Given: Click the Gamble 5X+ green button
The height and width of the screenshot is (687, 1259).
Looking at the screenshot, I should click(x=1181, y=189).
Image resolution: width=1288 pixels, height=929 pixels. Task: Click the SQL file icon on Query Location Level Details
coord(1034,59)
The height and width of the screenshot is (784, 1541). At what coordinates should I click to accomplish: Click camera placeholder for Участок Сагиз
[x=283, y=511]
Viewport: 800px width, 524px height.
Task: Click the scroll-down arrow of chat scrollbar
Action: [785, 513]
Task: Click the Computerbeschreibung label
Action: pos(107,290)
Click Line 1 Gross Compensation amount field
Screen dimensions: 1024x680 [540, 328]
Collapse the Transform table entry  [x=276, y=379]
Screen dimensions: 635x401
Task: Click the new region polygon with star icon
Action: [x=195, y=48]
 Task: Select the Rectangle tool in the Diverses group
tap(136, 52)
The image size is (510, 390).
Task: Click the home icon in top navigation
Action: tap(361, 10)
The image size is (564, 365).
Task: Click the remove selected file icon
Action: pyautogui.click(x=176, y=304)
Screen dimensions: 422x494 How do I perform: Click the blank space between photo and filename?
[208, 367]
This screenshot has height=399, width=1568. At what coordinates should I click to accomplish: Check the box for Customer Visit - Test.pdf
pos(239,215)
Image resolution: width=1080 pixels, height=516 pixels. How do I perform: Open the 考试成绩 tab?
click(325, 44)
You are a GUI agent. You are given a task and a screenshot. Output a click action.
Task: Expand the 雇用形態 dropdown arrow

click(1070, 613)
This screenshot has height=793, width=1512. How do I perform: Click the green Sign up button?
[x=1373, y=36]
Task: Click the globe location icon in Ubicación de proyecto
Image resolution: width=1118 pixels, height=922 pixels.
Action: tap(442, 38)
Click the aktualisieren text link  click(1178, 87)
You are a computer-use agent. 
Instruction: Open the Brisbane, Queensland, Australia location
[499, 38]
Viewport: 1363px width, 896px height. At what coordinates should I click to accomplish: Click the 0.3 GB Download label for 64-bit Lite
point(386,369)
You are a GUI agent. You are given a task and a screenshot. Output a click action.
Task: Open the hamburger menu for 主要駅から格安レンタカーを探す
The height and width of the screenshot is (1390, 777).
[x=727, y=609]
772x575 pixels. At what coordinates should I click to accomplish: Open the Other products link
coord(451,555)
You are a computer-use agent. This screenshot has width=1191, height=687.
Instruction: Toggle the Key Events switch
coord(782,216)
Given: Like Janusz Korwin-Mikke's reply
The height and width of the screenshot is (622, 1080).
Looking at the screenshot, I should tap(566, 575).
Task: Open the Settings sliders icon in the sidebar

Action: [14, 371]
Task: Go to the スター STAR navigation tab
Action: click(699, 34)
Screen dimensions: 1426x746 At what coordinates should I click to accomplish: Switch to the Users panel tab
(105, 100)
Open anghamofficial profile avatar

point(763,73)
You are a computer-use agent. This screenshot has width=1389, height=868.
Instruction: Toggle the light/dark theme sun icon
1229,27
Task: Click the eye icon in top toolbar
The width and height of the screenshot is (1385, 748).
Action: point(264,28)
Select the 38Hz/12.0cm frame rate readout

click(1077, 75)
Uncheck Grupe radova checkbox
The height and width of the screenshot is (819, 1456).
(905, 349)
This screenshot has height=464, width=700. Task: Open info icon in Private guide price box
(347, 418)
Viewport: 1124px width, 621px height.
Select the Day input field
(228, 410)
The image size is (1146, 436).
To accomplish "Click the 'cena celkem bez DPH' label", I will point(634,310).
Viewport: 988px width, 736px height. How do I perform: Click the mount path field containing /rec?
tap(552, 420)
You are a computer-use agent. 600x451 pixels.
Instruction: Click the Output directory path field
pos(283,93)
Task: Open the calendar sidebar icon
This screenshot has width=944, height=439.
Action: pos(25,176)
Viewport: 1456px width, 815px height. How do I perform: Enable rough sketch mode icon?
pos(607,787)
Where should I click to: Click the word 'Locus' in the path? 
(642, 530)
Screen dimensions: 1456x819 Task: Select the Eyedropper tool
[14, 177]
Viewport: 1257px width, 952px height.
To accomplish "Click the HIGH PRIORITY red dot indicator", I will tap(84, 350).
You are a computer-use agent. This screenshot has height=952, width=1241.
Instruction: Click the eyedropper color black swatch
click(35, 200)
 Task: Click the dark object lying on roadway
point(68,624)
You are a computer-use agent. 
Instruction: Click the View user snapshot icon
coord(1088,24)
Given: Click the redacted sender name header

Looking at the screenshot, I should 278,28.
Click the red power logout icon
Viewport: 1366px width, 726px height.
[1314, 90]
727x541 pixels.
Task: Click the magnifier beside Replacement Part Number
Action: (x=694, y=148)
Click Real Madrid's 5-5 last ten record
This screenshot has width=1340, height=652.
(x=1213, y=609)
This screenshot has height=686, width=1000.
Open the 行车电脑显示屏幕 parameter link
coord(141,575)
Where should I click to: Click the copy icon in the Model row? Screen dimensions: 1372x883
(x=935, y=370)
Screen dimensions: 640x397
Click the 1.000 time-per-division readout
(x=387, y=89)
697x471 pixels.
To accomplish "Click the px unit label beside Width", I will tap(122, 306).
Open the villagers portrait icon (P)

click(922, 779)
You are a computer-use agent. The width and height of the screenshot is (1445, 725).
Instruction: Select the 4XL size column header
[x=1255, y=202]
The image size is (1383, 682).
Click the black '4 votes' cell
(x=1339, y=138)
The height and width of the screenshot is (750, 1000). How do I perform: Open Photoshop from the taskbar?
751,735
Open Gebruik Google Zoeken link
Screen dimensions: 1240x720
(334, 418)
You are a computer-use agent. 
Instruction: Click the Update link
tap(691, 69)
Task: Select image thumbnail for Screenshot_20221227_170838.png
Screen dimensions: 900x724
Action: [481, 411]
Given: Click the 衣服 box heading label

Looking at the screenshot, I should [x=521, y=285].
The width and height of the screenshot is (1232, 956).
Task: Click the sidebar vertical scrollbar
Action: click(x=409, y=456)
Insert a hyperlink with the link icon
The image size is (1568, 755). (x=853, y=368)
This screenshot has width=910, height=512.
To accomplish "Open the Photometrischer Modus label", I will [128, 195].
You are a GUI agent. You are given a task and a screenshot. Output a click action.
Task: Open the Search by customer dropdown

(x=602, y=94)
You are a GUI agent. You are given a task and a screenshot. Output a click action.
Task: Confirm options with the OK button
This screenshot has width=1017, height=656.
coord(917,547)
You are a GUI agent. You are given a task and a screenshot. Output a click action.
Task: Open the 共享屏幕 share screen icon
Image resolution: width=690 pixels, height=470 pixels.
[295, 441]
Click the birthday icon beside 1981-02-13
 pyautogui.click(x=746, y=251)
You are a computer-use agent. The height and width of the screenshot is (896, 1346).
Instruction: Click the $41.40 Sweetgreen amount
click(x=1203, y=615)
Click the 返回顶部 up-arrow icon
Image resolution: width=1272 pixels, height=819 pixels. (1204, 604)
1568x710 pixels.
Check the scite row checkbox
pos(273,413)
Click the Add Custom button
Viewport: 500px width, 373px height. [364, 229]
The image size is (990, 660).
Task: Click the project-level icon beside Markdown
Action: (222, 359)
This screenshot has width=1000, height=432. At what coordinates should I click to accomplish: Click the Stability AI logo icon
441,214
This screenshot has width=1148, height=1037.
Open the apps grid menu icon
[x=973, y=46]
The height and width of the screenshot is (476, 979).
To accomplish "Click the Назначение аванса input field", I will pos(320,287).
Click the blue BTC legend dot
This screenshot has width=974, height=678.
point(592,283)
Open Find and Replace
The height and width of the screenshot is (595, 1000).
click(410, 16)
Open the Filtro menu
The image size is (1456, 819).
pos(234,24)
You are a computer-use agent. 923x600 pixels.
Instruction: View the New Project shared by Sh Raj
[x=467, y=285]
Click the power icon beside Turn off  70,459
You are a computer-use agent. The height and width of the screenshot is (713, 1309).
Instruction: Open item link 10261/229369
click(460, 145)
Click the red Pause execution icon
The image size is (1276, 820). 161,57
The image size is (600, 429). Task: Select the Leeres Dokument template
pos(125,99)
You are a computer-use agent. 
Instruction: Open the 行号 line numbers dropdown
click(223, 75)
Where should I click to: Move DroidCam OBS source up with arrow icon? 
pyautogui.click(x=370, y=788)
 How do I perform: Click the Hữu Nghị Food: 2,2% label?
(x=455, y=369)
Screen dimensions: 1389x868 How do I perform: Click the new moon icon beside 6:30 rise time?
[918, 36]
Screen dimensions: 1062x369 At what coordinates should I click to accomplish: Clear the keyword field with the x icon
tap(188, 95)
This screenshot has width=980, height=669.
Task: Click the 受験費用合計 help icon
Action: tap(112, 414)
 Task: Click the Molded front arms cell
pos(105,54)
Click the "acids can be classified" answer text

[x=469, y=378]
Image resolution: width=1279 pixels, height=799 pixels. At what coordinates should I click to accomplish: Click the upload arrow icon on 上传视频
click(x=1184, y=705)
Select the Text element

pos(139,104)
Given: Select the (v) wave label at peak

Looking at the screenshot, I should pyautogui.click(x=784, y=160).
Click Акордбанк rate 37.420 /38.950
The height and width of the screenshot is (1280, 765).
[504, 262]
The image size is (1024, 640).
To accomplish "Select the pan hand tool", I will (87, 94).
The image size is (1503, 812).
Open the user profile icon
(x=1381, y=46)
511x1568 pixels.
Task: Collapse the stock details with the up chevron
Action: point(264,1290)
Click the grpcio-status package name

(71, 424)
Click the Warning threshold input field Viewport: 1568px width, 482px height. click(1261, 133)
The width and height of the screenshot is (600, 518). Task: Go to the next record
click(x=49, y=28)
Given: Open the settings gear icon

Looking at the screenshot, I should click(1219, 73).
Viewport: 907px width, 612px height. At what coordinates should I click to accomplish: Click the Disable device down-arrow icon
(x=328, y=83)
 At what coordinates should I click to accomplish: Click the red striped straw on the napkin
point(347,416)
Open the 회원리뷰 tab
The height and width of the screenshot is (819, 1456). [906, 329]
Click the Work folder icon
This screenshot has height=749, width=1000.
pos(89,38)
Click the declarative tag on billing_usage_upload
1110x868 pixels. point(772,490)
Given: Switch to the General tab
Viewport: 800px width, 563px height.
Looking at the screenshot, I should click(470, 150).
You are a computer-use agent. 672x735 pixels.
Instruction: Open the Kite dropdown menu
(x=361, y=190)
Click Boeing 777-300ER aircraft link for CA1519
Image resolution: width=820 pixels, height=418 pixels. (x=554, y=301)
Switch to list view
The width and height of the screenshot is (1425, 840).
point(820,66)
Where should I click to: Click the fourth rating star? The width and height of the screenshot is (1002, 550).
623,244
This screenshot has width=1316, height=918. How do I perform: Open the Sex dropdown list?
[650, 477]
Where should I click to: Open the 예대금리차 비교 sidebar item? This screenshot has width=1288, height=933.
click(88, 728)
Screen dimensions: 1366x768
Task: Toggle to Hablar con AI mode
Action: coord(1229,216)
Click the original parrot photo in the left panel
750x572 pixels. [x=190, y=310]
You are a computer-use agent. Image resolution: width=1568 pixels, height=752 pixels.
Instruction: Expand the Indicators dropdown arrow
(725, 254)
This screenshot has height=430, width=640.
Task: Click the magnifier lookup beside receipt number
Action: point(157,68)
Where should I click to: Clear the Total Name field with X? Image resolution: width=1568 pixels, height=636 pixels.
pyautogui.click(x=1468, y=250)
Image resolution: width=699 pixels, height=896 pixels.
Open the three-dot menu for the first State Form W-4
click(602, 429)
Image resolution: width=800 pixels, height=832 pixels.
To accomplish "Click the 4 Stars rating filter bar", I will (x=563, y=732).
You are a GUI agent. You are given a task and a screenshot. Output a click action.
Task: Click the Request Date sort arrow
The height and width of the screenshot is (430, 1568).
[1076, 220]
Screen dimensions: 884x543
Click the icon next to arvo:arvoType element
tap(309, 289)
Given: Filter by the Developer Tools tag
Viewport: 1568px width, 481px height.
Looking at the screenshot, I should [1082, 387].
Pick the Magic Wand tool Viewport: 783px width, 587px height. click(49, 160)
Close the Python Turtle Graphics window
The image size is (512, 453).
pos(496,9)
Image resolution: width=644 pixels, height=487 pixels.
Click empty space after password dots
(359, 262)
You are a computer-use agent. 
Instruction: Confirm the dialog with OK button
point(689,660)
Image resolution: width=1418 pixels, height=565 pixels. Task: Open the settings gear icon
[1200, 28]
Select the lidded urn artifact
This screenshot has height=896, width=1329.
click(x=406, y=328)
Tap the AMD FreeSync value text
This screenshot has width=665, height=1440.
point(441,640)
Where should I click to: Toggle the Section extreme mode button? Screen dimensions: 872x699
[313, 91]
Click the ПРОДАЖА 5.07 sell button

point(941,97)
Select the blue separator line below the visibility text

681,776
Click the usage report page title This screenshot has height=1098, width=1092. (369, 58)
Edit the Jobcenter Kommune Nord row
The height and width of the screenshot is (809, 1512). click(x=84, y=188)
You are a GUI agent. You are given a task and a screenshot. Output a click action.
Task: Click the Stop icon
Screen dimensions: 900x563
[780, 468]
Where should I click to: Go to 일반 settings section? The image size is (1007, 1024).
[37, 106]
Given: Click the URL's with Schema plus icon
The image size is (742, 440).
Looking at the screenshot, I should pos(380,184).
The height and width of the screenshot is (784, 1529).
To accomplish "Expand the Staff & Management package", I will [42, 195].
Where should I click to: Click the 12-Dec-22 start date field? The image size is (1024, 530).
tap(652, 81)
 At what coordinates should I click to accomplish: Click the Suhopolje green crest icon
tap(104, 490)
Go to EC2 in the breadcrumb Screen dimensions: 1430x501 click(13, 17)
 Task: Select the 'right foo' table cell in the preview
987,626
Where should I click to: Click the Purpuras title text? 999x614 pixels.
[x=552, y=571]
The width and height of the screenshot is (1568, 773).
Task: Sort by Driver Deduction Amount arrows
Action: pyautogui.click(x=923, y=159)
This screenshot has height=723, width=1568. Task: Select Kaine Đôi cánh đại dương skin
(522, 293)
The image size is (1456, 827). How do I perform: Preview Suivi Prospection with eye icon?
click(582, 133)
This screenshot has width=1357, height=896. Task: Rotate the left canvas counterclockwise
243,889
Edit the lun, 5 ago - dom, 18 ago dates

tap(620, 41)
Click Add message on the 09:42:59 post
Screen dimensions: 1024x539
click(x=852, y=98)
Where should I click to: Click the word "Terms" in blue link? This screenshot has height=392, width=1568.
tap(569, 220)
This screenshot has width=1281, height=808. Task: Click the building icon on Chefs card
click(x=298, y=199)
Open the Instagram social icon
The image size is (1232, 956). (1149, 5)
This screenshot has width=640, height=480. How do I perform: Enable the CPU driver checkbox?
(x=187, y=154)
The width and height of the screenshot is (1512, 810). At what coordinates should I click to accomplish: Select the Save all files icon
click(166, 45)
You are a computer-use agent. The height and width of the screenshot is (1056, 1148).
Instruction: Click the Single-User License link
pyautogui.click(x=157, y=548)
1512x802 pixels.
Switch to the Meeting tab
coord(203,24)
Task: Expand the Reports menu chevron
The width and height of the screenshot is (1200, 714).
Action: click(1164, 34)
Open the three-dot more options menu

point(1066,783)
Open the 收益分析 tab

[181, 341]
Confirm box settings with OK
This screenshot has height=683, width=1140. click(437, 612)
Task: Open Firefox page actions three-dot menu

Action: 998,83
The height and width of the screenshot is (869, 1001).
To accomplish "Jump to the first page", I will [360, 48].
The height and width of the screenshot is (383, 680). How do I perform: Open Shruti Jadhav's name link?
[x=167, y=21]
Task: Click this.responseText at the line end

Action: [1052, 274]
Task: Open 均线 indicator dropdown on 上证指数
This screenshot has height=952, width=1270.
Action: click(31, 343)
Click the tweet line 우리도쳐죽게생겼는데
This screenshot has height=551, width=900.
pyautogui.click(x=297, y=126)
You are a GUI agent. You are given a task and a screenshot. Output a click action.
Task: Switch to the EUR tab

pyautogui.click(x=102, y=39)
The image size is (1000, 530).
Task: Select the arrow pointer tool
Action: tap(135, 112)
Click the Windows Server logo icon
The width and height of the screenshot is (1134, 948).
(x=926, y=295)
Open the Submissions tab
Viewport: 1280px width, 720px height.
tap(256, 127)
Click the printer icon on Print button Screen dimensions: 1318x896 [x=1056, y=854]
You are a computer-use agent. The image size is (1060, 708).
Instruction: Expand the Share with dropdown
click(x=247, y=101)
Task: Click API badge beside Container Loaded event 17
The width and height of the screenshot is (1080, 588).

◆ **What to do**:
Can you copy out the items above word for word, from the line that contains "Click Add message on the 09:42:59 post" through the line that contains "will [360, 48].", including both of those lines?

◆ **Response for this exercise**:
Click Add message on the 09:42:59 post
Screen dimensions: 1024x539
click(x=852, y=98)
Where should I click to: Click the word "Terms" in blue link? This screenshot has height=392, width=1568.
tap(569, 220)
This screenshot has width=1281, height=808. Task: Click the building icon on Chefs card
click(x=298, y=199)
Open the Instagram social icon
The image size is (1232, 956). (1149, 5)
This screenshot has width=640, height=480. How do I perform: Enable the CPU driver checkbox?
(x=187, y=154)
The width and height of the screenshot is (1512, 810). At what coordinates should I click to accomplish: Select the Save all files icon
click(166, 45)
You are a computer-use agent. The height and width of the screenshot is (1056, 1148).
Instruction: Click the Single-User License link
pyautogui.click(x=157, y=548)
1512x802 pixels.
Switch to the Meeting tab
coord(203,24)
Task: Expand the Reports menu chevron
The width and height of the screenshot is (1200, 714).
Action: click(1164, 34)
Open the three-dot more options menu

point(1066,783)
Open the 收益分析 tab

[181, 341]
Confirm box settings with OK
This screenshot has height=683, width=1140. click(437, 612)
Task: Open Firefox page actions three-dot menu

Action: 998,83
The height and width of the screenshot is (869, 1001).
To accomplish "Jump to the first page", I will [360, 48].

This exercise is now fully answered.